Advocates of intelligent design, quite apart from their apparent misunderstanding of the very idea of the physical sciences, are guilty of a pragmatically dangerous theological move. I wouldn’t expect them to realize this, because for the most part, it seems that they are painfully unaware of any currents of intellectual history between the beginning of the second century AD and the rise of fundamentalism in this country in the twentieth.
However, at least as long ago as the waning days of the Renaissance (or the modern period for philosophers) believers and non-believers were extremely exercised about the problem of evil, namely how it could be that an all-good and all-powerful and all-knowing (and all-present) God could have made a world in which there was so much suffering. This, of course, was not a new problem or concern, and thinkers did have recourse to older theodicies relying on the fall of man and the entrance of sin into the world because of human (and angelic) sin.
What is interesting about what happened in this period are the moves that some thinkers were forced to make. For instance, in a move to be much ridiculed by Voltaire, Leibniz (he of the invention of the calculus and after whom those delightful cookies were named) was forced to say that this universe, with all of its suffering was the best of all possible universes. In other words, because of the need to include such things as human freedom, this world was the best that God could do. Of course, he meant by this that this was the best imaginable universe. Now this opens the floor to some interesting questions. For instance, is this universe a better one than a universe identical in all respects but in which one less person is infected with HIV? If so, why is this better? Why couldn’t have God, while maintaining human freedom, have made that universe that was just a little less bad?
This isn’t really where the problem with the intelligent design camp lives though. The real problem is the one pointed out by David Hume in his Dialogues Concerning Natural Religion, a book largely concerned with various arguments apart from revelation, for the existence of God. Through one of his characters, Hume notes that when we see a house, for instance, we know that it has had a builder. (In this he reflects the argument from design for God’s existence.) But if the doorways are out of square, if the roof leaks, if some of the doors don’t shut, if the foundations are weak, we don’t praise the builder or the architect. But this is exactly the situation with the world in which we find ourselves.
Humans have back problems because we have spines better fitted to quadrupedal than bipedal movement; viruses and bacteria continually find newer and better ways to infect and damage their intended victims including killing them; hurricanes destroy large swaths of land, killing humans and innocent animals; earthquakes and other natural disasters do the same; and on it goes. (Notice that evolutionary biology explains the first two of these and meteorology and geology/plate tectonics explain the latter, but intelligent design doesn’t explain any of it.)
In other words, if we are led by observation of nature to believe that their must be a creator and we hope to read off of nature facts about this creator, we are forced to see that the creator is either not very skilled or is less than ideally good. Either the God pointed to by nature couldn’t prevent natural evils or didn’t care to. Either He couldn’t keep the flu virus from mutating and becoming more dangerous, He didn’t care if it did, or He intended it to. The God design points to, then, is either unskilled or if skilled and intelligent, morally suspect.
Am I saying that there is no God? No. Am I saying that there might not be some responses to these roughly Humean worries? No, although most offered responses are unsatisfactory at the end of the day. What I am saying is that if advocates of intelligent design believe that they are doing religious faith a service by demanding that students be presented with questions about evolution, they are creating for themselves a group of theists who will not only believe in God for the wrong reasons, but who will have a faith easily defeated by the very same concerns, i.e., facts about nature, that gave them that faith.
2 comments:
Hopefully the students with critical thinking skills will see through the loopholes that such a theory has, and agree that scientific theories must be sustained by being able to prove their existence and not by the inability to disprove it.

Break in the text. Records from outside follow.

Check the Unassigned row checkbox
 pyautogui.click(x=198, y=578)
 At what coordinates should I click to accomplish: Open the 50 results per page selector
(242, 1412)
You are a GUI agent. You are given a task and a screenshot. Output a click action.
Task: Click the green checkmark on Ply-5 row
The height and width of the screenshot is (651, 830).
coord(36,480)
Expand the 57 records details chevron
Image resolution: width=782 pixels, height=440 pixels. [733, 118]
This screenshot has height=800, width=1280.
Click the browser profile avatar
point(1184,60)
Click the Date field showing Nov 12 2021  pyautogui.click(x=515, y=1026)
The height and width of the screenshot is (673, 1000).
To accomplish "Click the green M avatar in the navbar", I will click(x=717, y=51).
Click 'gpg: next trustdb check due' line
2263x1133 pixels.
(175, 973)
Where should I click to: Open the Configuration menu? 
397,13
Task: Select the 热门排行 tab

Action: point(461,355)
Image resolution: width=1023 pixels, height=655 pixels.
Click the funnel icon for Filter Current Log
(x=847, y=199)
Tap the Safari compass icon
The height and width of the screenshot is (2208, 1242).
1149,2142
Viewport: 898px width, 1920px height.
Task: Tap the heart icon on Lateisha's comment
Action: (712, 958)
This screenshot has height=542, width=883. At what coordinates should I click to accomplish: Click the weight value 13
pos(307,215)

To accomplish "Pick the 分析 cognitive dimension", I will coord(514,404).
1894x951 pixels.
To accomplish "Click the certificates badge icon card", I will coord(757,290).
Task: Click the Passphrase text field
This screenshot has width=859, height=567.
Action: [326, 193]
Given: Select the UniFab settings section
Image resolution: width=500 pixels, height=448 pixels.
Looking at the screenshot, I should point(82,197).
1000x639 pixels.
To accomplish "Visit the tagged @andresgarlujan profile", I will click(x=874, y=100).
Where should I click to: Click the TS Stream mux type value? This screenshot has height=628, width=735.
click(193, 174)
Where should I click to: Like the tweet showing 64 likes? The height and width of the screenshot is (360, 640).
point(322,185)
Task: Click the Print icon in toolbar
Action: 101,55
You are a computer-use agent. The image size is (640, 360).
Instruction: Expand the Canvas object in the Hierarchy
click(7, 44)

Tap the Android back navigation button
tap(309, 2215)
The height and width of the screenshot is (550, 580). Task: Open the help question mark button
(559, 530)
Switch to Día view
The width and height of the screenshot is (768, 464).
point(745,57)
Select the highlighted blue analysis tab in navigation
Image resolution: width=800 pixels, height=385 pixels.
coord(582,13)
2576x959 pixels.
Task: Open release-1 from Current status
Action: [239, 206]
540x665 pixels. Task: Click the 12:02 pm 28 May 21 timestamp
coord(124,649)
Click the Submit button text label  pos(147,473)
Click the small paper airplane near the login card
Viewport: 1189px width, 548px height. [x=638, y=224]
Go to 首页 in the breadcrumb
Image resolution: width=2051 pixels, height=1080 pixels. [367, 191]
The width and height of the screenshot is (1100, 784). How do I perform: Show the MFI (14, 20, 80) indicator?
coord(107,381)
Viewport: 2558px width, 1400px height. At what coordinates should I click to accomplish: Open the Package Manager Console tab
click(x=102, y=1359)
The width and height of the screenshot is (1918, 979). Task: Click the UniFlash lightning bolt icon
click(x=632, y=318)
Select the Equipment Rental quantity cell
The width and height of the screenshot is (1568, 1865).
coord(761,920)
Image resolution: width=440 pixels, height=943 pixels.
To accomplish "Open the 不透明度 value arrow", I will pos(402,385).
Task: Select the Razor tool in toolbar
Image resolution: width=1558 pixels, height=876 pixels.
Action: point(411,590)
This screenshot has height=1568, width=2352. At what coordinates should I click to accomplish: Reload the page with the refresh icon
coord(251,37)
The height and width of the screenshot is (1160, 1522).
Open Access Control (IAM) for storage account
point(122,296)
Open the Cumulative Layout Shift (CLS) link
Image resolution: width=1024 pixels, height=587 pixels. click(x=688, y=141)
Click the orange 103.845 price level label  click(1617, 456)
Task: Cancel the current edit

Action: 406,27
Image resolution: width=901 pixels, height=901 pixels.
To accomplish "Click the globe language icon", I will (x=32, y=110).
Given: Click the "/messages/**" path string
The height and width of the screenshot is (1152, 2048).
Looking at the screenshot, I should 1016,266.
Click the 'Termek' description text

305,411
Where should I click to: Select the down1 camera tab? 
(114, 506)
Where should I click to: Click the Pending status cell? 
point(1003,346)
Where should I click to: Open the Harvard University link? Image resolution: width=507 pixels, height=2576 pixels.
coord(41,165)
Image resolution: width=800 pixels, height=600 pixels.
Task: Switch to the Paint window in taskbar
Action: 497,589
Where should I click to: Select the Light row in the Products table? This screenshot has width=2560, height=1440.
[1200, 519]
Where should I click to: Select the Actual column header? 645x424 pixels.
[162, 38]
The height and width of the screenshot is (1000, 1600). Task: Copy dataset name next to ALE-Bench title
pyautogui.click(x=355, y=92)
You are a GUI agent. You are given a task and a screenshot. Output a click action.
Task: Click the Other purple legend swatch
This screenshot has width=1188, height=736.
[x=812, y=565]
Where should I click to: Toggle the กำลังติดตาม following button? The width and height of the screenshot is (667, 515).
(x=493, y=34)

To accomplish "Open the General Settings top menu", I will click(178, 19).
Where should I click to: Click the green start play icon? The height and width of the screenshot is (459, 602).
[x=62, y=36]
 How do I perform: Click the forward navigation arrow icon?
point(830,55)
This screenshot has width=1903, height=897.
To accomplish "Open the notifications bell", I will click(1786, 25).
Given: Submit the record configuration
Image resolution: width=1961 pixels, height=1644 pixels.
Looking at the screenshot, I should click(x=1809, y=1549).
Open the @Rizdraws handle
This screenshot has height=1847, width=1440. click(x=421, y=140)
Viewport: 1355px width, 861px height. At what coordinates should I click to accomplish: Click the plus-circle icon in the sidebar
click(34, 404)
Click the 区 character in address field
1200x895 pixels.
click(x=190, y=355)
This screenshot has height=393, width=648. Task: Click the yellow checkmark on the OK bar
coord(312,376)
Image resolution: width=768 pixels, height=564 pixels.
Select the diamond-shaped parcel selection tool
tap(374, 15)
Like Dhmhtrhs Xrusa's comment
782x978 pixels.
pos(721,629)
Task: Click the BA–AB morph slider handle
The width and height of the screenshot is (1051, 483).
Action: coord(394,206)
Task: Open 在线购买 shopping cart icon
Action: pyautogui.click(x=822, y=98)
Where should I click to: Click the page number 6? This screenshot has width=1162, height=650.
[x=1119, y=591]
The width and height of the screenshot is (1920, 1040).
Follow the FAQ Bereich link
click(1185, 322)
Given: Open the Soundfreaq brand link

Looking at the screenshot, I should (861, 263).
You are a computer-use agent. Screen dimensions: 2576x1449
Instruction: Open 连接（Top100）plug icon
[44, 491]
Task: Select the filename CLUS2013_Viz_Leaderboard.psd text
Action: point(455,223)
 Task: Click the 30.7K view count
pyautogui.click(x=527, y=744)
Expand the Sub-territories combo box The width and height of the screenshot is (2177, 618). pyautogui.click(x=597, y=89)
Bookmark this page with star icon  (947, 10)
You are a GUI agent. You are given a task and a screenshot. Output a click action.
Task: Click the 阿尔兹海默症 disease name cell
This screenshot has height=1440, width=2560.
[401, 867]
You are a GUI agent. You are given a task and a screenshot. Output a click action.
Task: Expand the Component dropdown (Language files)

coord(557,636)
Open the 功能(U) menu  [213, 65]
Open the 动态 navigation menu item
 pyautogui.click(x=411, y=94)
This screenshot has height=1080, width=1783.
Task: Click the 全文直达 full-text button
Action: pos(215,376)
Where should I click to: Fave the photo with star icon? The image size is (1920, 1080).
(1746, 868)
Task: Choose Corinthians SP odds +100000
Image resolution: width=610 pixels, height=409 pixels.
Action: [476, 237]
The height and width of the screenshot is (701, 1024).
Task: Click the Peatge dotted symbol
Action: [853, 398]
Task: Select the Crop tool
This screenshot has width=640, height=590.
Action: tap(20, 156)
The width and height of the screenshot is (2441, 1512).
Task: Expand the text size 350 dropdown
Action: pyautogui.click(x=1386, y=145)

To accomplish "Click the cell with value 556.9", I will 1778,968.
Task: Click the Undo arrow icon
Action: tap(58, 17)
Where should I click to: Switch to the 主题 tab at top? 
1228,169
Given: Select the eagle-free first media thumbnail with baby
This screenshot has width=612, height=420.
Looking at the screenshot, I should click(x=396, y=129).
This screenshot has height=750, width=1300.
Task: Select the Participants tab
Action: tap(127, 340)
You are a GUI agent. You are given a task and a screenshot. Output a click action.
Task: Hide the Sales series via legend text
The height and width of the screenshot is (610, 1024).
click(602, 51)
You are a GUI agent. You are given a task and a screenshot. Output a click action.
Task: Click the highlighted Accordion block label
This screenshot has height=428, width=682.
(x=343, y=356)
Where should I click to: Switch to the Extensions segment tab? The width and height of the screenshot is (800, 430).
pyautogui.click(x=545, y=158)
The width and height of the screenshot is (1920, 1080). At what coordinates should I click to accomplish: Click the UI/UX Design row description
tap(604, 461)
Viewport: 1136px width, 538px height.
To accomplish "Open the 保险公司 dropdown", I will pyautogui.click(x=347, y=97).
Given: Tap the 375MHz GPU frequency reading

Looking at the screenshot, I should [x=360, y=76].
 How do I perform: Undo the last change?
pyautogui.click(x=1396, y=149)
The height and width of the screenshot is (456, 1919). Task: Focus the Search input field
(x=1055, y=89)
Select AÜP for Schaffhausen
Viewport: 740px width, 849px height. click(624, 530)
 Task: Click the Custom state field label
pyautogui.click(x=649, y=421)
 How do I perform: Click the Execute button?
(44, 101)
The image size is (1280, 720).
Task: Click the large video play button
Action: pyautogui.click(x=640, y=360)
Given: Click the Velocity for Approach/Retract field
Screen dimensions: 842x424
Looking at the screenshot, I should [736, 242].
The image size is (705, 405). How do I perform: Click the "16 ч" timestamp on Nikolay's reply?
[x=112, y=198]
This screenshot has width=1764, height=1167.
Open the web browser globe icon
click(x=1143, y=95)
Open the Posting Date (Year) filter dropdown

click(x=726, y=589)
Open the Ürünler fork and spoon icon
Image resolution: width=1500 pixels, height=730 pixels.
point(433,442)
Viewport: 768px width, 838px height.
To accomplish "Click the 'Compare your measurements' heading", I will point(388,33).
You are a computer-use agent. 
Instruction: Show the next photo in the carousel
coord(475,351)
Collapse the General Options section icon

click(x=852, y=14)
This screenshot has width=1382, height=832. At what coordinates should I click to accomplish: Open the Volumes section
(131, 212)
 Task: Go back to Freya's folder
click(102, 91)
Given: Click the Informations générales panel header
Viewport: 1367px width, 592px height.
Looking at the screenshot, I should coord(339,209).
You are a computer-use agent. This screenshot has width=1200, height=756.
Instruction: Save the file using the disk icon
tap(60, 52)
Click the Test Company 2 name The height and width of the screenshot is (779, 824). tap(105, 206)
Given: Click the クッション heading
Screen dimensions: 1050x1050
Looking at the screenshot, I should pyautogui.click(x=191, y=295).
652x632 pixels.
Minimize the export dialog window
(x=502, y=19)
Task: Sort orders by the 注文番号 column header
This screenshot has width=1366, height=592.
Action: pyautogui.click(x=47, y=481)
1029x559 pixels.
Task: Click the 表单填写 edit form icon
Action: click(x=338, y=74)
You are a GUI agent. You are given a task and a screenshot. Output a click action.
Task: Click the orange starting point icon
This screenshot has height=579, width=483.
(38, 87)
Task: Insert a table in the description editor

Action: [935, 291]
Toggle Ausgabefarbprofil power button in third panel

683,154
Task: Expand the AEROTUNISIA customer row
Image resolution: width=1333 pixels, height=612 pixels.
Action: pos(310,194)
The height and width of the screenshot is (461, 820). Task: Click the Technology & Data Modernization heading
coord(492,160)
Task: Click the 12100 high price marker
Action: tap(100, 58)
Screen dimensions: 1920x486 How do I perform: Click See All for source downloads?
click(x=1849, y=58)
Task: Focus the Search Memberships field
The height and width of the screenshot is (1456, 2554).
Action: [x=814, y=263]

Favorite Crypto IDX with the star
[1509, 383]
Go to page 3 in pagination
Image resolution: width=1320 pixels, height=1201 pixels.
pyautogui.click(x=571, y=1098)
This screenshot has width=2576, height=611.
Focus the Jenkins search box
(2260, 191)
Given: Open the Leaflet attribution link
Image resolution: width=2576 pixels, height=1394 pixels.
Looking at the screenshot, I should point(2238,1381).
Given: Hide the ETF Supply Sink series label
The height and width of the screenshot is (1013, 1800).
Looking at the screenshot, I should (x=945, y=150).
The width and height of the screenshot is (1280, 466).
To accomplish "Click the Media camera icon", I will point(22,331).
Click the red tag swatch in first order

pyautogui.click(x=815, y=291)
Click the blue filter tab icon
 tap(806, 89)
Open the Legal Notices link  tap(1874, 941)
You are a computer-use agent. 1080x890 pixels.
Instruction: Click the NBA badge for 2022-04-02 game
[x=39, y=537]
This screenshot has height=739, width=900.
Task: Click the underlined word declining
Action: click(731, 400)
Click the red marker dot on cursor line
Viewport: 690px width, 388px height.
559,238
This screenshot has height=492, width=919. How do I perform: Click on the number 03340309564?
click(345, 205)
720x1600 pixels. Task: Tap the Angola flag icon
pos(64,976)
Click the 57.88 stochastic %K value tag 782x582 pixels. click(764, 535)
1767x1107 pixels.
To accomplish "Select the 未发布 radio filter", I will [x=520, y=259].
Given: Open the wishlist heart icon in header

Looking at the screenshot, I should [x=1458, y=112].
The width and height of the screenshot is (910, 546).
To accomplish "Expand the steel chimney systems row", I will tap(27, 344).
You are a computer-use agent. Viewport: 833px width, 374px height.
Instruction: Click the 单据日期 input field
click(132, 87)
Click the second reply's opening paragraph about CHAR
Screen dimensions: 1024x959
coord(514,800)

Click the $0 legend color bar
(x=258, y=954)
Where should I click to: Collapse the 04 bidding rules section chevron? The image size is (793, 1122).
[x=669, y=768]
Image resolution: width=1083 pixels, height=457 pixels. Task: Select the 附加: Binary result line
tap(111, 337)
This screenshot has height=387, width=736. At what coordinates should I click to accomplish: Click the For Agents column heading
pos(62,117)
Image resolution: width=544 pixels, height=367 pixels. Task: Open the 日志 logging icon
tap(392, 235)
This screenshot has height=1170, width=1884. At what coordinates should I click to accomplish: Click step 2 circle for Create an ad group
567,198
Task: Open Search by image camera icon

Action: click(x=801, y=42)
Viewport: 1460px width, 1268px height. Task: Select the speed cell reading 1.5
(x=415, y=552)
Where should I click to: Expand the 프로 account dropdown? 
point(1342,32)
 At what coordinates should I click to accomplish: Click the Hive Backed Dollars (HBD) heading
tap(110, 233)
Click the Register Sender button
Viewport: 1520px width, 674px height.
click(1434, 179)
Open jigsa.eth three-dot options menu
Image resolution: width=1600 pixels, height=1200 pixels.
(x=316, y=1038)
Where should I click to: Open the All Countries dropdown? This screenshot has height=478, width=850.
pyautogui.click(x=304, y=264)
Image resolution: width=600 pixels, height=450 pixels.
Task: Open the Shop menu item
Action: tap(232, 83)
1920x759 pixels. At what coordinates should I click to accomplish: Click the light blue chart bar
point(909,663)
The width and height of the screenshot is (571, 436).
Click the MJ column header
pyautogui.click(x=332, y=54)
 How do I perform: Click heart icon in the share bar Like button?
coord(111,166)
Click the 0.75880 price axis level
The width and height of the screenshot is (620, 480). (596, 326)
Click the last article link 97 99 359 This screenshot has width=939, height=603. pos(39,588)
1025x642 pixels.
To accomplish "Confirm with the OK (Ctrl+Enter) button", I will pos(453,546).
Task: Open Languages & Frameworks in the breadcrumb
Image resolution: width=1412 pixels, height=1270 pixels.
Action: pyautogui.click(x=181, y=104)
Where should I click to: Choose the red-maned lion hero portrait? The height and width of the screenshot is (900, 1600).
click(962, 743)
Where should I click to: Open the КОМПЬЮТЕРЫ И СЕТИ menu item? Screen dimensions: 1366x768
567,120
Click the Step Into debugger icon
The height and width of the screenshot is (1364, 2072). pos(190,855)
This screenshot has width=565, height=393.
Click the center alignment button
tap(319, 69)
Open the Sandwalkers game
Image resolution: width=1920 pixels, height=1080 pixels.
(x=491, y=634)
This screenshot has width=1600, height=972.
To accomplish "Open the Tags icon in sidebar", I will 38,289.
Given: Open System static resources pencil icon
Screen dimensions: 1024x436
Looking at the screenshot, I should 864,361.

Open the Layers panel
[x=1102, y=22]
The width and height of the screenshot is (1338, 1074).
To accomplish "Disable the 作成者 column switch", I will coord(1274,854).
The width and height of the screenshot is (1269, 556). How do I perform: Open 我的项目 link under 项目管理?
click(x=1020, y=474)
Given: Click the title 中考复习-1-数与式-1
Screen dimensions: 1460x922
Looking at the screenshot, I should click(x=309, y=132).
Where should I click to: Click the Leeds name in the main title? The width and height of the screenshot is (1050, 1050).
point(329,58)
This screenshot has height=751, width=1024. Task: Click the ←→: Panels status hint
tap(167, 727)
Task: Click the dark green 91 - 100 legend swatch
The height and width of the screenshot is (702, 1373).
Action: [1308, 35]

That said, and digressing a little, your description of the flu virus made me think of how homosexuality can be dealt within ID:
Maybe it is an alternative explanation to Darwinism which (I think) has never really been good at explaining homosexuality - According to evolutionary theory, the genes of individuals who don't reproduce should disappear from the gene pool, and yet gay people keep showing up through the centuries...
So perhaps some higher power designed them...intelligently (which puts a damper on the whole Dr. Laura-type argument of gays being "biological mistakes").
Also, assuming that that higher power is God, then the question is why he would create something (itelligently!) and then turn around and spend so much time condemning it? Maybe there's something more to it than meets the eye?
I also agree with your earlier post about where ID deserves to be taught, but hopefully the science teachers will find a way to convey the difficulty of that theory when subjected to the same rigorous scientific analysis as Darwinism. I believe ID does not specify who the intelligent creator is, and maybe that needs to be emphasized. Could be God. Could be aliens. Could be a tribe of Glamazon Princesses (my personal hope). Maybe Erich Von Daniken was right (life on Earth began with aliens), or maybe the classic film Alien vs. Predator has the right answers. It also discusses the origins of life on Earth and has special effects too!
Because I have not seen the classic(?) film Alien vs. Predator, I cannot fully respond to your comment, Gilad. I suppose I should get down to doing some research on that.